++++ Listed records ++++
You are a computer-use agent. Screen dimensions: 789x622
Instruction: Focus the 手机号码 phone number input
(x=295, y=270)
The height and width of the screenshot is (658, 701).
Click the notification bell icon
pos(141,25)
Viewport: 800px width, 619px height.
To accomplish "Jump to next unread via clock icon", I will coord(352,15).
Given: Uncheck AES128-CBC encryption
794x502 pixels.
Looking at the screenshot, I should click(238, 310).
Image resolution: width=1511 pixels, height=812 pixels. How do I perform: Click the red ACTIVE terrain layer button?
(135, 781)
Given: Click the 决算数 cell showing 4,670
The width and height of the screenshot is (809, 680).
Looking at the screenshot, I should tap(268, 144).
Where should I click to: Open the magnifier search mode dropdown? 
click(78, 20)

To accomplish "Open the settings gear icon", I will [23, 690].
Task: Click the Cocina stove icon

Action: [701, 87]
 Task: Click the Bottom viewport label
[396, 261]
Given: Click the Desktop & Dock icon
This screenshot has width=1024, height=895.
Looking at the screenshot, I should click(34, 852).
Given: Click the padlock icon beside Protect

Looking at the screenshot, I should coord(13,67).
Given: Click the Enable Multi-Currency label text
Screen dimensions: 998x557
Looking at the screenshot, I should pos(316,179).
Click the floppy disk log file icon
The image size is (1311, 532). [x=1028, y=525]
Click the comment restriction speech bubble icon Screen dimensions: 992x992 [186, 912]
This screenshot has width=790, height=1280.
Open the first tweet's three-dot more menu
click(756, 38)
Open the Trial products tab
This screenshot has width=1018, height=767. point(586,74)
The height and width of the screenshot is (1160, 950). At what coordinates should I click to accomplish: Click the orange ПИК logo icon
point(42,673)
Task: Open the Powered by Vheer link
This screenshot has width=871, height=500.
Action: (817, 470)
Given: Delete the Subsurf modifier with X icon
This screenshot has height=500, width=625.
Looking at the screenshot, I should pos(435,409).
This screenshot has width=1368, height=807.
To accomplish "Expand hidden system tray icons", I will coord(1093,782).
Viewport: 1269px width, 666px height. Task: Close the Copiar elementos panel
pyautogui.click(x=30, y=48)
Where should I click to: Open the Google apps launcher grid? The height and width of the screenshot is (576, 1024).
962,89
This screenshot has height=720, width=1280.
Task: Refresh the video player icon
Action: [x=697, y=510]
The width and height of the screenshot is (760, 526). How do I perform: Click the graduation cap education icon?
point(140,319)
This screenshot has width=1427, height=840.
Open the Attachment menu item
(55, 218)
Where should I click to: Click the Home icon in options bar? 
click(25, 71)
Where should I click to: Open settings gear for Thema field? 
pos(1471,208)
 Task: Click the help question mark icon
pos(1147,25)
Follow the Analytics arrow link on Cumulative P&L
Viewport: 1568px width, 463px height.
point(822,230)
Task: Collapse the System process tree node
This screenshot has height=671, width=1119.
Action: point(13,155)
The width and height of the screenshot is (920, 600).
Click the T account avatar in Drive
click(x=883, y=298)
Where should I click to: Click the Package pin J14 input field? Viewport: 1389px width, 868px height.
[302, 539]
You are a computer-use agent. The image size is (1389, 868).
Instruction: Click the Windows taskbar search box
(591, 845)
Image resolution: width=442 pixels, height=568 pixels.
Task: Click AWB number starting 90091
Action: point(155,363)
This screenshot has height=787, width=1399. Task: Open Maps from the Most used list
++++
§ Problem details
Rewrite every line of the items above as a numbered list, one line per number, and leave out the blank lines.

§ Finished exercise
1. You are a computer-use agent. Screen dimensions: 789x622
2. Instruction: Focus the 手机号码 phone number input
3. (x=295, y=270)
4. The height and width of the screenshot is (658, 701).
5. Click the notification bell icon
6. pos(141,25)
7. Viewport: 800px width, 619px height.
8. To accomplish "Jump to next unread via clock icon", I will coord(352,15).
9. Given: Uncheck AES128-CBC encryption
10. 794x502 pixels.
11. Looking at the screenshot, I should click(238, 310).
12. Image resolution: width=1511 pixels, height=812 pixels. How do I perform: Click the red ACTIVE terrain layer button?
13. (135, 781)
14. Given: Click the 决算数 cell showing 4,670
15. The width and height of the screenshot is (809, 680).
16. Looking at the screenshot, I should tap(268, 144).
17. Where should I click to: Open the magnifier search mode dropdown? 
18. click(78, 20)
19. To accomplish "Open the settings gear icon", I will [23, 690].
20. Task: Click the Cocina stove icon
21. Action: [701, 87]
22.  Task: Click the Bottom viewport label
23. [396, 261]
24. Given: Click the Desktop & Dock icon
25. This screenshot has width=1024, height=895.
26. Looking at the screenshot, I should click(34, 852).
27. Given: Click the padlock icon beside Protect
28. Looking at the screenshot, I should coord(13,67).
29. Given: Click the Enable Multi-Currency label text
30. Screen dimensions: 998x557
31. Looking at the screenshot, I should pos(316,179).
32. Click the floppy disk log file icon
33. The image size is (1311, 532). [x=1028, y=525]
34. Click the comment restriction speech bubble icon Screen dimensions: 992x992 [186, 912]
35. This screenshot has width=790, height=1280.
36. Open the first tweet's three-dot more menu
37. click(756, 38)
38. Open the Trial products tab
39. This screenshot has width=1018, height=767. point(586,74)
40. The height and width of the screenshot is (1160, 950). At what coordinates should I click to accomplish: Click the orange ПИК logo icon
41. point(42,673)
42. Task: Open the Powered by Vheer link
43. This screenshot has width=871, height=500.
44. Action: (817, 470)
45. Given: Delete the Subsurf modifier with X icon
46. This screenshot has height=500, width=625.
47. Looking at the screenshot, I should pos(435,409).
48. This screenshot has width=1368, height=807.
49. To accomplish "Expand hidden system tray icons", I will coord(1093,782).
50. Viewport: 1269px width, 666px height. Task: Close the Copiar elementos panel
51. pyautogui.click(x=30, y=48)
52. Where should I click to: Open the Google apps launcher grid? The height and width of the screenshot is (576, 1024).
53. 962,89
54. This screenshot has height=720, width=1280.
55. Task: Refresh the video player icon
56. Action: [x=697, y=510]
57. The width and height of the screenshot is (760, 526). How do I perform: Click the graduation cap education icon?
58. point(140,319)
59. This screenshot has width=1427, height=840.
60. Open the Attachment menu item
61. (55, 218)
62. Where should I click to: Click the Home icon in options bar? 
63. click(25, 71)
64. Where should I click to: Open settings gear for Thema field? 
65. pos(1471,208)
66.  Task: Click the help question mark icon
67. pos(1147,25)
68. Follow the Analytics arrow link on Cumulative P&L
69. Viewport: 1568px width, 463px height.
70. point(822,230)
71. Task: Collapse the System process tree node
72. This screenshot has height=671, width=1119.
73. Action: point(13,155)
74. The width and height of the screenshot is (920, 600).
75. Click the T account avatar in Drive
76. click(x=883, y=298)
77. Where should I click to: Click the Package pin J14 input field? Viewport: 1389px width, 868px height.
78. [302, 539]
79. You are a computer-use agent. The image size is (1389, 868).
80. Instruction: Click the Windows taskbar search box
81. (591, 845)
82. Image resolution: width=442 pixels, height=568 pixels.
83. Task: Click AWB number starting 90091
84. Action: point(155,363)
85. This screenshot has height=787, width=1399. Task: Open Maps from the Most used list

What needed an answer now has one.